A lição de Goffredo está estampada em nossa Constituição “Todo poder emana do povo, que o exerce por meio de seus representantes eleitos ou diretamente, nos termos desta Constituição”.
Nossas eleições com o processo eletrônico de apuração têm servido de exemplo no mundo. Tivemos várias alternâncias de poder com respeito aos resultados das urnas e transição republicana de governo. As urnas eletrônicas revelaram-se seguras e confiáveis, assim como a Justiça Eleitoral.
Nossa democracia cresceu e amadureceu, mas muito ainda há de ser feito. Vivemos em país de profundas desigualdades sociais, com carências em serviços públicos essenciais, como saúde, educação, habitação e segurança pública. Temos muito a caminhar no desenvolvimento das nossas potencialidades econômicas de forma sustentável. O Estado apresenta-se ineficiente diante dos seus inúmeros desafios. Pleitos por maior respeito e igualdade de condições em matéria de raça, gênero e orientação sexual ainda estão longe de ser atendidos com a devida plenitude.
Nos próximos dias, em meio a estes desafios, teremos o início da campanha eleitoral para a renovação dos mandatos dos legislativos e executivos estaduais e federais. Neste momento, deveríamos ter o ápice da democracia com a disputa entre os vários projetos políticos visando convencer o eleitorado da melhor proposta para os rumos do país nos próximos anos.
Ao invés de uma festa cívica, estamos passando por momento de imenso perigo para a normalidade democrática, risco às instituições da República e insinuações de desacato ao resultado das eleições.
Ataques infundados e desacompanhados de provas questionam a lisura do processo eleitoral e o estado democrático de direito tão duramente conquistado pela sociedade brasileira. São intoleráveis as ameaças aos demais poderes e setores da sociedade civil e a incitação à violência e à ruptura da ordem constitucional.
Assistimos recentemente a desvarios autoritários que puseram em risco a secular democracia norte-americana. Lá as tentativas de desestabilizar a democracia e a confiança do povo na lisura das eleições não tiveram êxito, aqui também não terão.
Nossa consciência cívica é muito maior do que imaginam os adversários da democracia. Sabemos deixar ao lado divergências menores em prol de algo muito maior, a defesa da ordem democrática.

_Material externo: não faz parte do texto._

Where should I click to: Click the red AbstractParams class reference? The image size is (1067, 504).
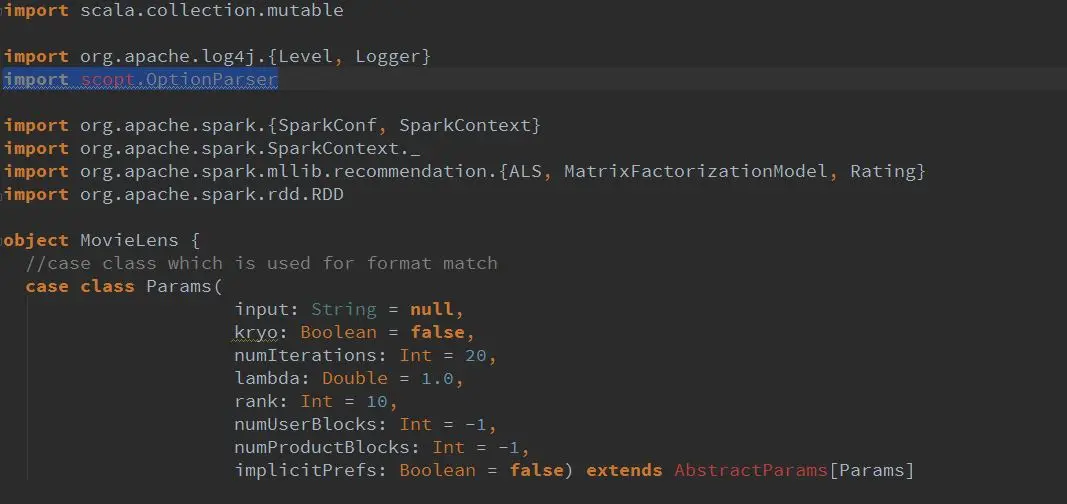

Imbuídos do espírito cívico que lastreou a Carta aos Brasileiros de 1977 e reunidos no mesmo território livre do Largo de São Francisco, independentemente da preferência eleitoral ou partidária de cada um, clamamos às brasileiras e brasileiros a ficarem alertas na defesa da democracia e do respeito ao resultado das eleições.
No Brasil atual não há mais espaço para retrocessos autoritários. Ditadura e tortura pertencem ao passado. A solução dos imensos desafios da sociedade brasileira passa necessariamente pelo respeito ao resultado das eleições.
Em vigília cívica contra as tentativas de rupturas, bradamos de forma uníssona:
Estado Democrático de Direito Sempre!!!!